DAS JÜDISCHE MUSEUM IN PRAG


 

Die Assanierung des Prager Judenviertels, 1900
An der Wiege des Jüdischen Museums standen 1906 zwei Männer: der Historiker Dr. Salomon Hugo Lieben und Dr. Augustin Stein, Repräsentant der Tschechisch
-jüdischen Bewegung und späterer Vorsitzende der Jüdischen Kultusgemeinde in Prag. Die ursprüngliche Absicht war, wertvolle Kunstgegenstände aus den Prager Synagogen zu bewahren, als diese im Zug der Umbauten in der Judenstadt zu Beginn des 20. Jahrhunderts aufgelöst wurden.

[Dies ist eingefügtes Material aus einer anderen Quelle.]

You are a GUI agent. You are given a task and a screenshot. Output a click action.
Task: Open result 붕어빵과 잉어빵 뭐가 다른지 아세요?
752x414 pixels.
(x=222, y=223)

Nach der Okkupation Böhmens und Mährens durch den NS-Staat am 15. März 1939 wurde das Museum für die Öffentlichkeit geschlossen. Im Jahr 1942 richteten die Nazis das Jüdische Zentralmuseum ein, in dem Kunstgegenstände aus allen aufgelösten Synagogen Böhmens und Mährens gehortet wurden. Die Gründung erfolgte auf Anregung von Dr. Stein, der in Zusammenarbeit mit weiteren Fachleuten bemüht war, die bei der Konfiskation jüdischen Besitzes gefährdeten Zeugnisse jüdischer Kultur und Kunst zu retten. Nach langwierigen Verhandlungen haben die NS-Stellen schließlich das Projekt des Zentralmuseums genehmigt, auch wenn sie damit andere Absichten verfolgten als seine Schöpfer.

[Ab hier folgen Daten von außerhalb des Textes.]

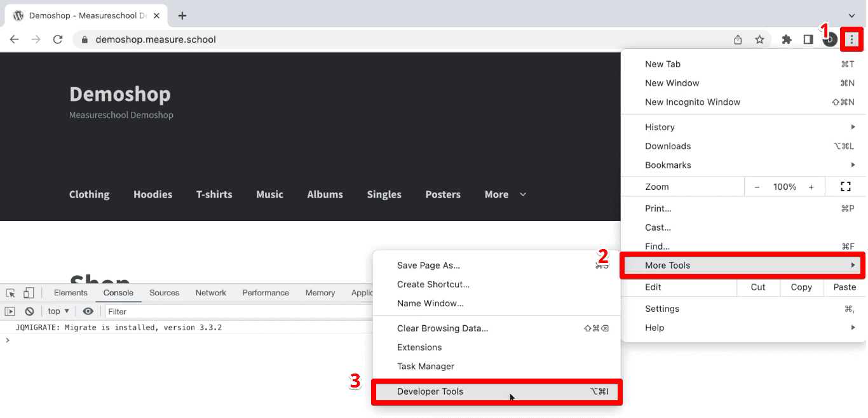
Task: Clear the console with the clear icon
Action: pos(29,311)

Nach dem 2. Weltkrieg wurde das Jüdische Museum dem Zentralrat der jüdischen Gemeinden in der ÈSR unterstellt. Nach 1950 wurde es unter Druck in den Besitz des seit 1948 unter kommunistischer Diktatur stehenden Staates überführt. Eine volle Entfaltung der Sammel-, Expositions-, Forschungs- und Bildungstätigkeit des so entstandenen Staatlichen Jüdischen Museums wurde durch zahlreiche Auflagen unterbunden.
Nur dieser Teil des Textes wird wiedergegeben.